I'm just going to say it right off the bat: I have absolutely no idea how I feel about The Magicians. At first, I loved it. Halfway through, though, it started making me uncomfortable. By the end, I was just completely unsure about life. Was that the point?
The basic plot of The Magicians is this: a senior in high school, Quentin Coldwater, is completely disillusioned with life until by chance he ends up going to a magic school in upstate New York for college. Unfortunately, while magic is cool and everything, it's not the end all and be all of life and Quentin soon battles becoming disillusioned by magic, as well.
Now, the first bit of The Magicians is brilliant. Quentin going to school, learning about magic, making friends (and enemies) and just generally being Quentin is quite good. There is one chapter in particular, The Beast, that I loved and think is a brilliant example of encapsulated fear in a single chapter of a book. All the characters, as well, are well drawn and interesting characterized. I especially love Quentin's girl friend/girlfriend, Alice.

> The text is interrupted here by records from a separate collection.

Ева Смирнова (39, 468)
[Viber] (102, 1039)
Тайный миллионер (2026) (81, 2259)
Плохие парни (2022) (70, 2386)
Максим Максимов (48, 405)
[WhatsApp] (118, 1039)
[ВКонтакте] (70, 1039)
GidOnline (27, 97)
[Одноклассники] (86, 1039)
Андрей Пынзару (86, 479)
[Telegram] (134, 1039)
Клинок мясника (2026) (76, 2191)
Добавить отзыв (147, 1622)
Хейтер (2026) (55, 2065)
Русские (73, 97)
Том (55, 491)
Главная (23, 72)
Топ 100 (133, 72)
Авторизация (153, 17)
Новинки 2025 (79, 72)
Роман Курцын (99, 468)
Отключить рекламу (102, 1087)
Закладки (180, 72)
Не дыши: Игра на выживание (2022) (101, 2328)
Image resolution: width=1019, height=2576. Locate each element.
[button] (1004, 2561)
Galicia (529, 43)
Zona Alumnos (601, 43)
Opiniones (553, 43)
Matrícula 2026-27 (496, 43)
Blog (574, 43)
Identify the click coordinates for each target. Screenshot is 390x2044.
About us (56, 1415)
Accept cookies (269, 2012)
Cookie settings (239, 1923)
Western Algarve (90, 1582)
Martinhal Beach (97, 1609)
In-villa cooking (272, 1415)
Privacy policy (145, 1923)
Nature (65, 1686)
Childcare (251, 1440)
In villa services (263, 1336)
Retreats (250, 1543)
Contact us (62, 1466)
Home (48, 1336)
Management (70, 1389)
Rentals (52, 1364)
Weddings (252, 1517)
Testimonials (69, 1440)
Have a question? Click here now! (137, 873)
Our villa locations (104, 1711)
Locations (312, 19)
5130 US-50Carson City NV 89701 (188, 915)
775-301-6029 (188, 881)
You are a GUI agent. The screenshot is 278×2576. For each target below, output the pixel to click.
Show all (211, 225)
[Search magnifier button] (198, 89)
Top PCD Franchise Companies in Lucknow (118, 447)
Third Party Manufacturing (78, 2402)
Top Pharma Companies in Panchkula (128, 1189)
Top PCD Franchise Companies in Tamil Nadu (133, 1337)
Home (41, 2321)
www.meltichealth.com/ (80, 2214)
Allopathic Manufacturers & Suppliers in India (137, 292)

I understand that the whole bit of The Magicians is that it is not just "Harry Potter grown up." It wants to say more and be deeper than that. I'm fine with that. It's just that, all of the sudden, Quentin has somehow become Holden Caulfield of the magical 00s. It just seemed out of place and odd. Not only that, but he began making weird choices that didn't seem to fit with the character we had been getting to know.
The last bit of the book, while different from the mid-section, was still not enough to drag me back into caring about Quentin. I feel very ambivalent towards him, now and while I have the sequel, The Magician King, I still haven't brought myself around to reading it. Maybe one day.
The pacing in particular is very strange. The book is split into three parts and while each part makes sense on its own, it feels like they could have been fleshed out and turned into a trilogy. Having all three in one book feels a bit much and definitely confuses a reader at first. Quentin goes through five years of magic school in about two hundred pages. There was so much richness there that was missed. His life outside of school was perhaps the right length but the journey he goes on with his friends, as well, could have easily afforded more pages than it got.
I really wanted to like this book and in some ways, I did. Would I recommend it to a friend, though? I'm not sure. It wasn't what I expected it to be and although I liked parts, others were uncomfortable. You definitely have to be in a certain kind of mood. Especially the bits about the arctic foxes. That was just … yeah.